We Would Buy All the Corporate Bonds the IMF Wishes to Sell

Our U.S. Corporate Health Monitor remains firmly in improving health territory, which historically lines up very well with periods of corporate bond outperformance. Apart from corporate sector fundamentals, our default rate outlook also continues to support an overweight allocation to credit risk.

Our model suggests that the default rate will continue to trend lower during the next twelve months:

One of the key parameters in our default rate model is the willingness of the banking sector to extend credit to the business sector. Banks have steadily eased their lending standards on commercial and industrial loans in all but one quarter since early 2010. In the past three major default cycles, tighter lending standards have been a strong predictor of an escalation in corporate default activity with a lead time of 9 to 18 months. In turn, bank lending standards are guided by monetary policy and tend to tighten in concert with a move by the Fed into restrictive monetary territory.

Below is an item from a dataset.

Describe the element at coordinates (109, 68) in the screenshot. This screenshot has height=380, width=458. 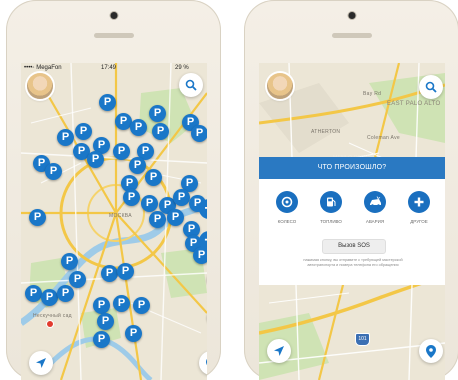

Tighter financial conditions are a risk to the corporate sector especially if they coincide with a period of heavy refinancing requirements. The refinancing wall comes into play beginning in late 2016 through 2018. The Fed will certainly be in the process of tightening monetary conditions during this period, but this will only present a problem for corporate debt issuers if the Fed is purposefully pushing its target rate into restrictive territory in an effort to slow economic growth and curb an inflation threat. Yes, another default wave will eventually arrive, but this does not seem likely within the next three or four years and certainly not by mid-2015 as the IMF predicts.

Bottom Line: Non-financial corporate sector fundamentals continue to improve. The default rate is headed lower on a one-year horizon and probably on a three-year horizon as well. We would buy all the corporate bonds the IMF wishes to sell.